_Passage to read_:
——————
Two ceremonial groundbreakings Tuesday marked the result of voter-approved tax measures allowing Pikes Peak region schools to open in the fall of 2019 on opposite ends of town.

Widefield District 3 is getting its first new school in 22 years in Widefield-Security, and Falcon District 49 is getting a new school for the first time in a decade.

Falcon's yet-unnamed elementary school in the Banning Lewis Ranch subdivision is being referred to as Vista Del Pico, after the street where the $20 million school will be.

It will be the first traditional school in the Banning Lewis Ranch area, now served by a D-49 charter school network.

The two-story Vista Del Pico will feature a flexible learning concept with classroom pods connected by open spaces and lots of natural light, said Ron Lee, director of 3B MLO Capital Construction.

The district's 2016 mill levy override provided for another $20 million school, Bennett Ranch Elementary, near Falcon Middle School. It will open Aug. 1.

"These elementary schools are unique from any others we've built," Lee said. "Years ago, we built more of a prototypical school, just the same floor plan used over and over with some modifications."

Widefield D-3, meanwhile, is building the Grand Mountain School, for pre-kindergarten through eighth grade, in Lorson Ranch southeast of Colorado Springs.

The $41 million project is part of a $49.5 million bond authorization approved last November to accommodate growth, said Superintendent Scott Campbell.

Preschoolers and kindergartners will attend classes in a one-story wing. Other grades will be grouped into pods on two levels.

The school will have a computer science instructional model and energy-efficient lighting and mechanical systems, drought-tolerant native landscaping and large community areas for breakout sessions.

A 14-member naming committee of parents, students, teachers and residents conducted a survey in February, generating 143 responses, said D-3 spokeswoman Samantha Briggs.

The list was narrowed to 15 names that met district policy, and a second survey asked residents for their top three picks.

Briggs said 1,534 people responded, and seven names were presented to the school board, which voted on the final name.

"Grand Mountain refers to Pikes Peak and was a fan favorite among students," Briggs said.

The new principal, Brian Pohl, is moving to Colorado Springs from Ohio, where he's spent eight years as an assistant principal of discipline and a high school principal.
——————
_Objective 1_: Sum up the article about the two school groundbreakings in two sentences.
_Objective 2_: According to the school groundbreakings article, why is Falcon's new elementary school being called Vista Del Pico?
_Objective 3_: Go on with the article about the two school groundbreakings, starting after its final sentence.

_Collected material_:
——————
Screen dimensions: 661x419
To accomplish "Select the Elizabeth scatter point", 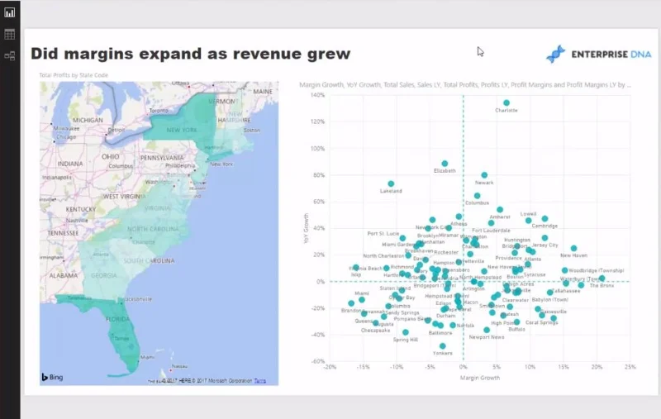I will click(x=445, y=164).
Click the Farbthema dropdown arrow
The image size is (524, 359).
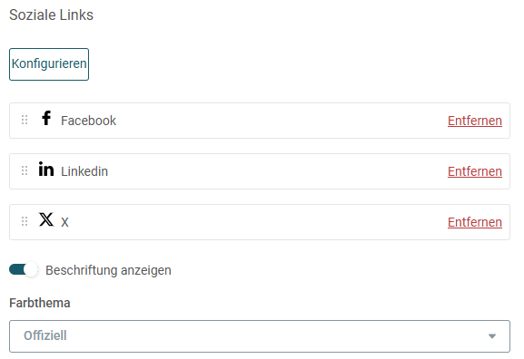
——————
_Output 1_: Two ceremonial groundbreakings marked new Pikes Peak region schools, funded by voter-approved tax measures and set to open in fall 2019. They are Falcon District 49's $20 million elementary school in Banning Lewis Ranch, referred to as Vista Del Pico, and Widefield District 3's $41 million Grand Mountain School in Lorson Ranch, a pre-kindergarten through eighth grade school whose name refers to Pikes Peak and was voted on by the school board after two community surveys.

_Output 2_: The school does not yet have an official name. It is being referred to as Vista Del Pico after the street where the $20 million school will be built.

_Output 3_:
Pohl said he "values relationships as the cornerstone of all educational endeavors."

The new elementary schools are only two of many projects underway in Falcon D-49. In all, 57 refurbishing projects costing $5.8 million are to be done over the summer, said Lee, of the construction company.

Asbestos is being removed from all buildings, and all schools are getting secure entries, with visitors to enter lobbies before accessing the building.

Falcon High's new academic wing, with nursing labs and other features, is to be finished this summer, Lee said.

Vista Ridge High's conversion of a multipurpose room to an auditorium with stage and addition of an auxiliary gym and new multipurpose room will take until fall, he said.

Sand Creek High's new athletic training facility and the revamping of an academic area to an open- and flexible-learning concept is nearly complete, Lee said.

Patriot High is getting new flooring and converting some classrooms to a kitchen for a culinary arts program.

Other district schools are getting facelifts too.

"It's a ton of projects to juggle," Lee said, "and it's been incredible, the response. The students and staff are excited."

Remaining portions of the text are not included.